• EXERCISE REQUIREMENTS
Look through the records that follow and state how many lines hold the word "computer", without adding anything.

[Collection entries]

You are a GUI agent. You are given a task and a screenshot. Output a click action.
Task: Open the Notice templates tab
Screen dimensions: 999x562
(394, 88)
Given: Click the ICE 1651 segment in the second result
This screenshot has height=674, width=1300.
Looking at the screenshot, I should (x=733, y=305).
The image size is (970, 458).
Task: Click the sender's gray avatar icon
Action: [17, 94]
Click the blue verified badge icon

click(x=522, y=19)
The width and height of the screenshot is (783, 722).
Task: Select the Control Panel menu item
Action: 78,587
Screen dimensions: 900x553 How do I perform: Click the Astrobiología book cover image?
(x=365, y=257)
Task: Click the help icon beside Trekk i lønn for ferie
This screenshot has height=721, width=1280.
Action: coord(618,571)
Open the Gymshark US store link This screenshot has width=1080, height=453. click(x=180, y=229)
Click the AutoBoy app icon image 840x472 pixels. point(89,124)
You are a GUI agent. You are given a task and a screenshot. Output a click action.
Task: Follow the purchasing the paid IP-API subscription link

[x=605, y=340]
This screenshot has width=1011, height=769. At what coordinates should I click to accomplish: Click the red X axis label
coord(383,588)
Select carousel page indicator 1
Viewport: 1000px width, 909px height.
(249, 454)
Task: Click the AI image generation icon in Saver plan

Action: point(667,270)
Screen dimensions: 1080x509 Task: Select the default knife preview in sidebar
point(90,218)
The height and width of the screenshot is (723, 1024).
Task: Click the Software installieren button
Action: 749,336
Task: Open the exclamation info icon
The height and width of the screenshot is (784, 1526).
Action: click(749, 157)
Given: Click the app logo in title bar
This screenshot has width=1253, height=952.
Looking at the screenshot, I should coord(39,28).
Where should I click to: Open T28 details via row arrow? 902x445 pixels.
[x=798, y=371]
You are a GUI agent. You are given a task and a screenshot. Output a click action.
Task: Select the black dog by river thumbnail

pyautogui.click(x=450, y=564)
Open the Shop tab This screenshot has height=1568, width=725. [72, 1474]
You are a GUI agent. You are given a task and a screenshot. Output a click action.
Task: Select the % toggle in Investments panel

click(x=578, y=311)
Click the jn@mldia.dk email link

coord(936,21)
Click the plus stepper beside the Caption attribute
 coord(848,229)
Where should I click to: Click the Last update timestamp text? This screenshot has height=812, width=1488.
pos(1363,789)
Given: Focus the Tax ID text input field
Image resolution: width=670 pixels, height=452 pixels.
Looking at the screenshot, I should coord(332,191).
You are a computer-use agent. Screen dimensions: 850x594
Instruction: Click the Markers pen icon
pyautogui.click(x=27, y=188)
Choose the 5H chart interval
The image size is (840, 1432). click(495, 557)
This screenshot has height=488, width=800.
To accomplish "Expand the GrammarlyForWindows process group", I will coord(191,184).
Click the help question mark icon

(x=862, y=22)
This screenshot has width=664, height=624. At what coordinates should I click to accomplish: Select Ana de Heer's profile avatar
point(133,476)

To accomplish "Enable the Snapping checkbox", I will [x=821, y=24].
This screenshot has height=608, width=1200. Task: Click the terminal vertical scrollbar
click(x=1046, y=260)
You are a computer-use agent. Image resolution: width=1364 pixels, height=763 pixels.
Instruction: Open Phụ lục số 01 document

• YOUR RESPONSE
2